# 1 Man, 1 Jack



## CoFlafisherman (Apr 2, 2008)

Decided to head out by myself this morning to try for some Kings. Left the dock at 6am and lines in by 7am. I trolled the bouys for a while with no luck. I had one spinning rod with 18 pound mono tied to a king duster with 2 feet wire leader, white/silver skirt and a frozen cig. The other rod was a trolling rod with 20 pound line, same set up but a green/gold skirt. Since I had no luck trolling the bouys I loaded up on some live bait and headed over to three barges. Just before I got there I noticed something tearing up the surface. The splashes were too big to be just bait fish so I put the lines back in and trolled a bit. No more than 5 minutes later the spinning rod went off. I haven't heard line scream like that in a long time. I managed to reel in the other line while holding onto the freight train I had on the spinning rod. I tightened down on the drag as much as I could. All I could do was pray that my knots held up, and the line for that matter. I did 3 laps around my 19 foot Cape Horn, even had the rod tip in the water when it went under the boat a few times and the line held. The gods were certainly on my side today. I also saw a 6 foot bull shark swim around my boat, again I was just praying it didn't hit the fish I was pulling in. After about a 20 minute fight I finally got it to the boat. The net I had was of no use due to the size of the fish. So I grabbed the Boga which maxs out at 30 pounds. I could barely get the boga around the bottom lip and once I heaved it into the boat, the Boga maxed out right away, so clearly heavier than 30 pounds. I am guessing around 40. I was jumping for joy once I got him revived and released to fight another day. I am still jumping for joy from that fight, I am sure I will go to sleep with a huge grin on my face tonight


----------



## Lil' Scout (Oct 1, 2007)

Congrats. Those bigjacks are a blast. This time of year you can find the big schools cruising the beach.


----------



## Private Pilot (Oct 3, 2007)

Nice catch! Atleast you had 20lb line with a stout rod to catch yours. About a week or two ago, I gota 30lb'er on 10lb with a little inshore rod! Took an hour and a half to bring him in.


----------



## CoFlafisherman (Apr 2, 2008)

30lbs on 10lb line is great and must have been a blast. And to think, I was about to grab my 11 weight fly rod before I put my dusters back in the water. Next time I may try the fly, still getting used to it though and fishing alone it can be tough controlling the boat and casting. I hope those Jacks stick around for a while


----------



## wrightackle (Oct 29, 2007)

Good job on the jack crevalle. Get one of thosedrift anchors if you want to fool around by yourself playing with the flyrod. Just cleat it offon oneof the back cleats and it will orient the boat where you can cast off the bow with the wind at your back. The raised deck on the Horn makes a great casting platform.


----------



## Oh Yeah (Jul 12, 2008)

Awesome job !!!!


----------



## yucarenow (Oct 3, 2007)

nice jack


----------



## CoFlafisherman (Apr 2, 2008)

Thank you Snapper. I will have to get myself one of those drift anchors. I never thought about that. Good advice!


----------



## Heller High Water Mate (Apr 14, 2008)

Nice man...sounds like a great time by yourself! Hard to hold the camera and fight the fish I'm sure! Thanks for the report and pics! Congrats!


----------



## true-king (Oct 2, 2007)

> *Coflafisherman (7/25/2008)* And to think, I was about to grab my 11 weight fly rod before I put my dusters back in the water.

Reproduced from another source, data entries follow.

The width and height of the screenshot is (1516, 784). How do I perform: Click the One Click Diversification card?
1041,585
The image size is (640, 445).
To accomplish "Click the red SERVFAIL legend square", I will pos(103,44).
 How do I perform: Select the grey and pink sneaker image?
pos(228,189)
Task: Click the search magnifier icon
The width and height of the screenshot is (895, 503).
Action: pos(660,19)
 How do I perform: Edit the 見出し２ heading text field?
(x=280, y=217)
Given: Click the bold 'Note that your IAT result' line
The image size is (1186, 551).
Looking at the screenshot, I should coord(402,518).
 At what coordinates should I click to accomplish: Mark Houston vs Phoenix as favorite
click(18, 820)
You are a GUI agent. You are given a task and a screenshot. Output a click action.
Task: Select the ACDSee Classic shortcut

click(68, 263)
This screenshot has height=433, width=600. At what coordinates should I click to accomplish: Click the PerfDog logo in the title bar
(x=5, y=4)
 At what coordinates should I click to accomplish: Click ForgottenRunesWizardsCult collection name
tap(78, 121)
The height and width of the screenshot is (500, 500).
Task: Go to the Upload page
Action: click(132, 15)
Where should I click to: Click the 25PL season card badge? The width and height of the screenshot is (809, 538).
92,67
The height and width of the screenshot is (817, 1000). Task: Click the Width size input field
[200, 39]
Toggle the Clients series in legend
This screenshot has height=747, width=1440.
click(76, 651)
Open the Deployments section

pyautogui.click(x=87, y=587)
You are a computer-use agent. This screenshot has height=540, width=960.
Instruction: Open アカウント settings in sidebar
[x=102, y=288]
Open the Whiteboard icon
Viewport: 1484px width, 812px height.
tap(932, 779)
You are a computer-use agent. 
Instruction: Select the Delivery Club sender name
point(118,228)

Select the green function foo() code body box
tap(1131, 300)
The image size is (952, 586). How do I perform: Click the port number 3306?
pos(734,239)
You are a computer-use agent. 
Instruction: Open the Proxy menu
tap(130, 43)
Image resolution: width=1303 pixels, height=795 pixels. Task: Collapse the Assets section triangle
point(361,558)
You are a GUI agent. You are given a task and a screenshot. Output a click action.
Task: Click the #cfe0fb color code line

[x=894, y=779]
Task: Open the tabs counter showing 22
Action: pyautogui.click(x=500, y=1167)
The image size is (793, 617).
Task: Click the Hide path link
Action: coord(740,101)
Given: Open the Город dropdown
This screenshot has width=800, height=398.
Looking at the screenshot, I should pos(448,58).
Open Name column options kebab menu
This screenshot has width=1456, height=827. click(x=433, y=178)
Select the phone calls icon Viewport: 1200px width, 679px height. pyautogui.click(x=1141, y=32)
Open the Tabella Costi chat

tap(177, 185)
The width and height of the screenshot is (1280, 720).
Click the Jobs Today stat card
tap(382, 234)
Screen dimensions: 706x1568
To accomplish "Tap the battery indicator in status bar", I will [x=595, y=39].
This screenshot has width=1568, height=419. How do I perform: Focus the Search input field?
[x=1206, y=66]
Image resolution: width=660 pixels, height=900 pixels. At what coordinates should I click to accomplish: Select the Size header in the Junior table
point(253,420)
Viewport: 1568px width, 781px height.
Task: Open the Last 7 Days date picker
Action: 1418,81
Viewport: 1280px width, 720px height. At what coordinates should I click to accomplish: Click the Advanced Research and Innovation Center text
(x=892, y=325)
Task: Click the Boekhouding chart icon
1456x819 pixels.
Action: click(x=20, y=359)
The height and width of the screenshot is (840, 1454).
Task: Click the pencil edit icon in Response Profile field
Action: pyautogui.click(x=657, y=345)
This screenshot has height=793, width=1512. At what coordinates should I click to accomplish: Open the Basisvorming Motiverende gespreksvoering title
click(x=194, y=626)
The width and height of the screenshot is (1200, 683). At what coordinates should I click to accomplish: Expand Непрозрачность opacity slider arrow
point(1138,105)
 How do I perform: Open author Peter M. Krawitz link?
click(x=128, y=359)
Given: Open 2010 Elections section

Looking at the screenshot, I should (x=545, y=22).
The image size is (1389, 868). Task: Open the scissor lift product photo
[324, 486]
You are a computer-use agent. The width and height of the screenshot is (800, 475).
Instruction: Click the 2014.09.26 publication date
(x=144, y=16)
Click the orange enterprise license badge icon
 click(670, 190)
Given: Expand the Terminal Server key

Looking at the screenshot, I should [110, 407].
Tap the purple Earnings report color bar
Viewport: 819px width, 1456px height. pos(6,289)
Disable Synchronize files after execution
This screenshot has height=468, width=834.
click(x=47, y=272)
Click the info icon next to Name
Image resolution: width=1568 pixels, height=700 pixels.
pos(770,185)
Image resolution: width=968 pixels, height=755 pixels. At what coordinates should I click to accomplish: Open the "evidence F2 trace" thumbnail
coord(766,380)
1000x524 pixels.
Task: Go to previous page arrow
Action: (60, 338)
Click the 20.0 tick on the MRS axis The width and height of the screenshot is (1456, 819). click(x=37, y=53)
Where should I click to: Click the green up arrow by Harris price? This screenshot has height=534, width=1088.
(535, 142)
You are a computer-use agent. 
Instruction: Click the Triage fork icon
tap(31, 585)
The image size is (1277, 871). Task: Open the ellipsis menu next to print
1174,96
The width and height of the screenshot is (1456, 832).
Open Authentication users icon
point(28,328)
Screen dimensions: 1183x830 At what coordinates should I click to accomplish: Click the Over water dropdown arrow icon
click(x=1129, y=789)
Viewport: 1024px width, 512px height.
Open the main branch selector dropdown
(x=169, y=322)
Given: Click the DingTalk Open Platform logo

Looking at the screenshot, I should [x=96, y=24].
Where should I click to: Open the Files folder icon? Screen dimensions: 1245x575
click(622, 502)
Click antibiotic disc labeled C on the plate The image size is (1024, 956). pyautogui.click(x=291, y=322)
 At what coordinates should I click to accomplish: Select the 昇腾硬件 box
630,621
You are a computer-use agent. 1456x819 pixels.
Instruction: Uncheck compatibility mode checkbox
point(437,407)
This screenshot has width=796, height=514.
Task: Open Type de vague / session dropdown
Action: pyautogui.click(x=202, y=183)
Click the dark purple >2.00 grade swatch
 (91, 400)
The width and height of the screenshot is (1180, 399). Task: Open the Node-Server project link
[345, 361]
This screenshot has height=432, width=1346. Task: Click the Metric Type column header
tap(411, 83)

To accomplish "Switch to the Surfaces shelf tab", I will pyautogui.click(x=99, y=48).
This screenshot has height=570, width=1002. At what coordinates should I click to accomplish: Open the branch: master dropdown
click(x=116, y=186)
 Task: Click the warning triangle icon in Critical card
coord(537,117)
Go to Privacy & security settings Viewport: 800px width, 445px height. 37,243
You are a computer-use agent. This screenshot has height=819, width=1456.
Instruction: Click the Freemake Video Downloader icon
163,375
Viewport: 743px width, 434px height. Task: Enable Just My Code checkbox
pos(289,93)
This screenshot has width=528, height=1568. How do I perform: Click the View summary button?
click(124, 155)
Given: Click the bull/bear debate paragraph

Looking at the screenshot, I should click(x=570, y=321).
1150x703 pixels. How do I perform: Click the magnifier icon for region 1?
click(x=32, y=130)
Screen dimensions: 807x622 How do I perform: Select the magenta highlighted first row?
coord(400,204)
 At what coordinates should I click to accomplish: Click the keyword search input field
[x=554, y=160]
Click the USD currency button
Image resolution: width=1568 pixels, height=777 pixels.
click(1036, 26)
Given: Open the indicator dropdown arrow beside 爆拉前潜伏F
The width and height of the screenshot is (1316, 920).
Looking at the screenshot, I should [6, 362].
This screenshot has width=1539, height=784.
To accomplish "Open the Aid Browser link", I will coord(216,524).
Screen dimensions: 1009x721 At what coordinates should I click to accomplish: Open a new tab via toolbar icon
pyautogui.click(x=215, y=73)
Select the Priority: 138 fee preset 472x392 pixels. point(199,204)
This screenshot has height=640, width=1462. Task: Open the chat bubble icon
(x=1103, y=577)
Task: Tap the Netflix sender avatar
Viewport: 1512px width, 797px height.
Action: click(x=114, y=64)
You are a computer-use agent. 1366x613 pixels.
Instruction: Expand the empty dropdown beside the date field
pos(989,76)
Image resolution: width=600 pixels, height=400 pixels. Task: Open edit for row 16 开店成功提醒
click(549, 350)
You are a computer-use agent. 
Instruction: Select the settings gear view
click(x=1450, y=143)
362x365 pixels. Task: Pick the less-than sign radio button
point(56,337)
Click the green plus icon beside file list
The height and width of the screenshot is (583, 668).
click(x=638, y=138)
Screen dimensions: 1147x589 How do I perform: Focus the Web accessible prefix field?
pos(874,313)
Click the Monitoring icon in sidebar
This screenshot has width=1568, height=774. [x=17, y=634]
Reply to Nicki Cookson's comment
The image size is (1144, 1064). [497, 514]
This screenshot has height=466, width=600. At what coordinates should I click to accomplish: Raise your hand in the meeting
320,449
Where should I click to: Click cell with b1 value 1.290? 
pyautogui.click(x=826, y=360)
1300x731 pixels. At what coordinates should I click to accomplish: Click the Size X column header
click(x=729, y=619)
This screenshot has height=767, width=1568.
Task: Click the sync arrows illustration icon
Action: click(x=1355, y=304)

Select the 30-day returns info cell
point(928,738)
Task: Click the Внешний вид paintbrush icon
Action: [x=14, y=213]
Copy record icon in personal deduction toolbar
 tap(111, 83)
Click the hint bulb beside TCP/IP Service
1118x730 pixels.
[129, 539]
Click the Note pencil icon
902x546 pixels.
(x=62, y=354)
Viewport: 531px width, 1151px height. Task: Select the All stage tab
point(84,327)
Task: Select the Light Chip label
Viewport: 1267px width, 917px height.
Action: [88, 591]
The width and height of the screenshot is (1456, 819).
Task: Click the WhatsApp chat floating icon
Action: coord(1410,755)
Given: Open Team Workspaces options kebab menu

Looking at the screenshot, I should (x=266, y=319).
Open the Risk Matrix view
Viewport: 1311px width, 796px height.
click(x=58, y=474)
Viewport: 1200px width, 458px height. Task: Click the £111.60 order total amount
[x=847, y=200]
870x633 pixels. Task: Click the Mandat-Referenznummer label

Ahhhh, you're killing me!! I've been wanting to get one on fly for a while! I haven'trun into anyschooling jacks this year while I've had my fly rod. 

Anyway, nice job! :clap


----------



## Hog Tide (May 8, 2008)

You must have been busy, clearing lines, taking pictures, reeling in the fish, getting it in the boat. I must say my hats off to you. :bowdown:bowdown:bowdown

I got stuck at the ramp this weekend with a motor that just wouldn't start.:banghead:banghead:banghead

Great report though, glad to see someone made it out.


----------



## GULFFISHER1 (Sep 28, 2007)

good job on a great fight!


----------



## CoFlafisherman (Apr 2, 2008)

Thanks for all the Kudos and great replies I am so proud of that fish I made it my screen saver on my computer. My wife thinks I am nuts. Oh well. Hopefully I will hook her up to one of those and she will finally know the feeling. As far as taking pics and clearing rods, I only had one other rod. Once the spinning rod went off it crossed under the other line so I had to hold the rod with my left hand, pass itunder the rod to my right hand and then then hold on with both until he stopped running. Once that happened I reeled the other line in with my left hand. Once I got the line in the fish took off to my left and I had to go over the other rod still in the rod holder so good thing I did get the other line in. As it took me around the boat I would pass my bag that I always attach to the seat of the center consol and on one of my passes I got the zipper opened, took out the camera and set it on the seat. The next time I had a pause in the fight I reached for it and snapped one of my rod tip bent over. I knew that it was big and there was a chance it would break off so I had to attempt the picture once it surfaced. The hard part was getting to the Boga Grip in the consol. I must have knocked everything in there on the floor of the boat trying to find it and once I did I set it in a rod holder at the ready.I had a net but no way would it have done any good. I have gained experience in doing all of this while fishing for the Bull Reds in the winter while visiting my parents. My dad doesn't always like to come with me so I have no choice but to go alone and since Ijust moved here in May from Colorado I don't know anyone to go out there with me. Trust me I would much rather have a shot of me with the fish. If you catch a fish that big you gotta get the pic, or else it's just a tale to those you tell and most never believe you. I've even gone as far as zip tying a tripod with my camera on it to the center consol tubing and hitting the timer on the camera to take the pic. So thanks again for all the great replies and if anyone wants to go sometime let me know, I am always up for some company.


----------



## Heller High Water Mate (Apr 14, 2008)

Well good job...I think that's an awesome idea of zip tying a tripod and cam onto the boat  NICE!!! And I'm sure the wifey will come around as soon as she snags something big  Continued good luck...


----------